If a line in the data below contains the word "left", copy it out.

Given data Block Start

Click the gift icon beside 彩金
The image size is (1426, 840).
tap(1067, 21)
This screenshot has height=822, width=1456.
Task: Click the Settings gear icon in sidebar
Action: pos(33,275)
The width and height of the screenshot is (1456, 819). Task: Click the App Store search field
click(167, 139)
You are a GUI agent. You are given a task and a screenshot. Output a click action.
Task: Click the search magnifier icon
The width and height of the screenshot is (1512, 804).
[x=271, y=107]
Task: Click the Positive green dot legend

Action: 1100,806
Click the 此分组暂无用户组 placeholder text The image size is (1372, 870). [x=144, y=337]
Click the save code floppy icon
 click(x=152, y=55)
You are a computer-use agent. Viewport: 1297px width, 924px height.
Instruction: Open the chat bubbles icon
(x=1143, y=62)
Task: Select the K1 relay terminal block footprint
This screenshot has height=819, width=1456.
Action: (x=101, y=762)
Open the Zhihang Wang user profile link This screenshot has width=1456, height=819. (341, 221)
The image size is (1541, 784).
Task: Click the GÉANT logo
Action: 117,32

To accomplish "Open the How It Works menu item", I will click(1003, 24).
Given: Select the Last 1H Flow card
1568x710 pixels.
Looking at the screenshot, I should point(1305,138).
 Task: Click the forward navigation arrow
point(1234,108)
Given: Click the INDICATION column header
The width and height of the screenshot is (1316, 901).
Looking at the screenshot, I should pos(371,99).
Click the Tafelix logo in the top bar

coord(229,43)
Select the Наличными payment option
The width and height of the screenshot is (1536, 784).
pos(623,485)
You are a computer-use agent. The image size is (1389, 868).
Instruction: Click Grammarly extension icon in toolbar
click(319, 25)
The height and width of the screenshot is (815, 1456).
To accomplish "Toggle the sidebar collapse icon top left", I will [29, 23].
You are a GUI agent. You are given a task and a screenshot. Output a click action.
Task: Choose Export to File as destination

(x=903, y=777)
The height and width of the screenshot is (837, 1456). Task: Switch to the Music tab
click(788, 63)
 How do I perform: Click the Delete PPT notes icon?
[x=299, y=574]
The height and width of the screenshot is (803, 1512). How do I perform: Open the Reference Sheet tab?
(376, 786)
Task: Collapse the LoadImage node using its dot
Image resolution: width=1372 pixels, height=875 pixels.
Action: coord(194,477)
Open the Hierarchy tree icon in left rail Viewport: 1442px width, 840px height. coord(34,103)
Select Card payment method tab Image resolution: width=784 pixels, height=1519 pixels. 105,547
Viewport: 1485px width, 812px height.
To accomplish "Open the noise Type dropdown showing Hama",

Given data Block End

• [Written answer]
To accomplish "Toggle the sidebar collapse icon top left", I will [29, 23].
Open the Hierarchy tree icon in left rail Viewport: 1442px width, 840px height. coord(34,103)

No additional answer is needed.